Document =>
..............................
Project and Probe: Sample-Efficient Domain Adaptation by Interpolating
Orthogonal Features
- URL: http://arxiv.org/abs/2302.05441v2
- Date: Thu, 25 May 2023 04:12:52 GMT
- Title: Project and Probe: Sample-Efficient Domain Adaptation by Interpolating
Orthogonal Features
- Authors: Annie S. Chen, Yoonho Lee, Amrith Setlur, Sergey Levine, Chelsea Finn
- Abstract summary: We propose a lightweight, sample-efficient approach that learns a diverse set of features and adapts to a target distribution by interpolating these features.
Our experiments on four datasets, with multiple distribution shift settings for each, show that Pro$2$ improves performance by 5-15% when given limited target data.
..............................
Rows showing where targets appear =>
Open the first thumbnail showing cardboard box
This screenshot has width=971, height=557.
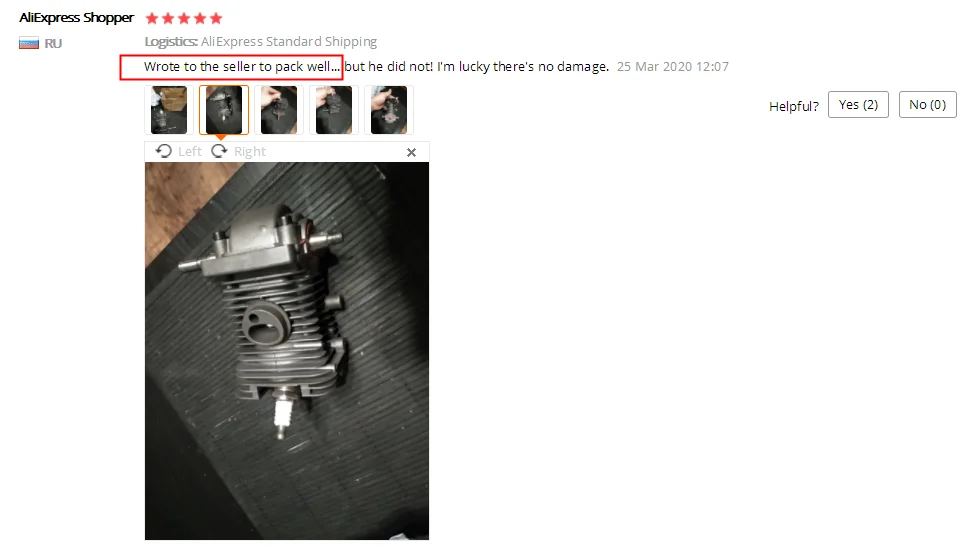(168, 110)
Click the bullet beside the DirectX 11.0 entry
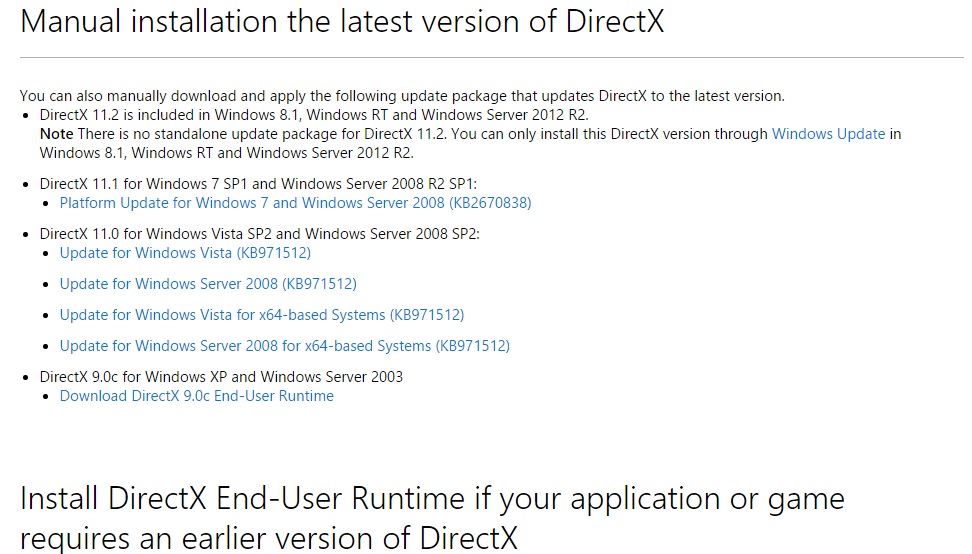972x554 pixels. [27, 235]
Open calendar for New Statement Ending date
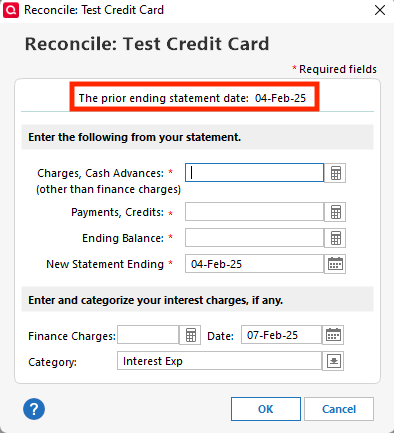 (335, 264)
..............................
Required task A => How many datasets were the experiments in the domain adaptation summary run on?
Required task B => From the domain adaptation summary, pull out the passage that opens with the words containing "Our experiments on" and closes with "limited target data.".

Full response A => Four datasets, with multiple distribution shift settings for each.

Full response B =>
Our experiments on four datasets, with multiple distribution shift settings for each, show that Pro$2$ improves performance by 5-15% when given limited target data.